Anthropic holds talks with US in bid to lift curbs on AI models

Anthropic met with US Commerce Department officials to address a Trump administration order halting foreign access to its advanced AI models, Fable 5 and Mythos 5, over jailbreak vulnerabilities. The company argues the restrictions could stall AI development across the industry, while officials seek to resolve security concerns with voluntary reviews and guardrail improvements.
Anthropic PBC held talks with US Commerce Department officials on Monday to resolve a dispute over national security concerns related to its AI models. The Trump administration had ordered the company to disable foreign access to its cutting-edge Fable 5 and Mythos 5 models, citing potential jailbreak risks that bypass safety guardrails. The directive, issued late Friday, marks the US government’s most direct intervention in AI operations to date. Anthropic complied by disabling access, arguing the vulnerability was narrow and that broader restrictions could halt AI advancements. The company stated that if applied industry-wide, such measures would freeze new model deployments for all providers. Anthropic’s spokesperson confirmed ongoing virtual meetings with US officials to address specific security issues. The company had previously restricted its Mythos model due to cybersecurity risks, releasing Fable 5 as a public-facing version with guardrails to limit its capabilities. However, the administration’s order introduced uncertainty for other AI firms and allied governments navigating compliance. Cornell University’s AI Strategy and Innovation director, Ayham Boucher, warned that framing the issue as a simple guardrail fix oversimplifies the technical challenges. He noted that jailbreak resistance is complex, unlike patching standard software bugs. Meanwhile, the Trump administration’s recent executive order on AI emphasized voluntary reviews without mandating licensing, adding to the regulatory ambiguity. The Commerce Department’s actions follow a broader push by the Trump administration to accelerate AI policy, with the order serving as a wake-up call for the industry. Joelle Pineau, Chief AI Officer at Canada-based Cohere Inc., highlighted the uncertainty created by the dispute, signaling potential ripple effects for global AI development.

▶ What to do:
1. Rewrite the article on Anthropic's talks with US officials from "Anthropic holds talks" up to and including "and guardrail improvements.", changing "Commerce Department" to "Department of Commerce".
2. For each statement, tell whether the article on Anthropic's talks with US officials agrees with it, answering yes or no and quoting the words that decide it. (a) The order was issued late Friday. (b) Anthropic refused to disable foreign access to its models. (c) The administration's recent executive order on AI required licensing.

▶ Stored items:
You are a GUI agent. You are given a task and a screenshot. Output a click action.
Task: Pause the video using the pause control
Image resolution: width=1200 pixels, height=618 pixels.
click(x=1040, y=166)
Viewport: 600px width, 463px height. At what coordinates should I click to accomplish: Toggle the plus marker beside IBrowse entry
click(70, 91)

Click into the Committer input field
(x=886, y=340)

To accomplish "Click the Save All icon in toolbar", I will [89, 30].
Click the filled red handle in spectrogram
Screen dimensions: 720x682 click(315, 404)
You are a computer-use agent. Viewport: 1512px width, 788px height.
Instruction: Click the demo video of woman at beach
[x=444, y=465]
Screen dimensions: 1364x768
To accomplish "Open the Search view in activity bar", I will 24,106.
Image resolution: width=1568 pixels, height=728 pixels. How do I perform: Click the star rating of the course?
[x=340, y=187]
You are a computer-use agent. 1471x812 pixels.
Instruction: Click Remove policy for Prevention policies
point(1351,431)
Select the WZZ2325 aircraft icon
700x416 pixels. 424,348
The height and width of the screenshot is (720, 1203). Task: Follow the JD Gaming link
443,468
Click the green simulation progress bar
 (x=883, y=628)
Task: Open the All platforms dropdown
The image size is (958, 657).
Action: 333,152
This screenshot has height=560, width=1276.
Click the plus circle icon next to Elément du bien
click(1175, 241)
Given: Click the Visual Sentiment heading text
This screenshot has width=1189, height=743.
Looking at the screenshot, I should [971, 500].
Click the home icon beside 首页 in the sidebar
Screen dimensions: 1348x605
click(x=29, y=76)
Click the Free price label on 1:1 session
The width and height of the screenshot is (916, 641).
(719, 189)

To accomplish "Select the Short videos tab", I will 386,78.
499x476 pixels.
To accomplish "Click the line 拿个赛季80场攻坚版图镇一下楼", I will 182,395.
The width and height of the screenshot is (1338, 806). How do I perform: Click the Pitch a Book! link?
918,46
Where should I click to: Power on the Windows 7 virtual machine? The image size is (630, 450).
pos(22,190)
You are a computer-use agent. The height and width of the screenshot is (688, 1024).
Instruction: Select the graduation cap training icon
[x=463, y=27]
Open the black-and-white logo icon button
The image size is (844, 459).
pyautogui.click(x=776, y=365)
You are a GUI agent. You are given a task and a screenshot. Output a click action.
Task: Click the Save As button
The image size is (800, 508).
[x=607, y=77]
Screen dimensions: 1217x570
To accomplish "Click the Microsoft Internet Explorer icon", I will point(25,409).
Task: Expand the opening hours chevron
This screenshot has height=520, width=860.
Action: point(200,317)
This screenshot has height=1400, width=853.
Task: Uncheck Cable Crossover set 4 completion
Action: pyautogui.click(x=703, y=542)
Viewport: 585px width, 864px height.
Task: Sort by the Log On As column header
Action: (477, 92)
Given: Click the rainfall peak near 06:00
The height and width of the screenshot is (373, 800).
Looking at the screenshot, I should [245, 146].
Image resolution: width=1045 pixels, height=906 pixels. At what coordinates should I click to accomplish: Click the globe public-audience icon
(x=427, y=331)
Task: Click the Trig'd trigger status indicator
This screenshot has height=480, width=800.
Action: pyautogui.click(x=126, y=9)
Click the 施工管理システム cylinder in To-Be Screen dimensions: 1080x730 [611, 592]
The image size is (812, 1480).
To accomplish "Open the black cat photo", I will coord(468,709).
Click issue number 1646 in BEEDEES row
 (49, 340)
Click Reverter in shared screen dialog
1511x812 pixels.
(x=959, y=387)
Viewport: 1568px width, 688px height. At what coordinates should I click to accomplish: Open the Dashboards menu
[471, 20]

▶ Solutions:
1.
Anthropic holds talks with US in bid to lift curbs on AI models

Anthropic met with US Department of Commerce officials to address a Trump administration order halting foreign access to its advanced AI models, Fable 5 and Mythos 5, over jailbreak vulnerabilities. The company argues the restrictions could stall AI development across the industry, while officials seek to resolve security concerns with voluntary reviews and guardrail improvements.

2.
(a) Yes: "The directive, issued late Friday"
(b) No: "Anthropic complied by disabling access"
(c) No: "emphasized voluntary reviews without mandating licensing"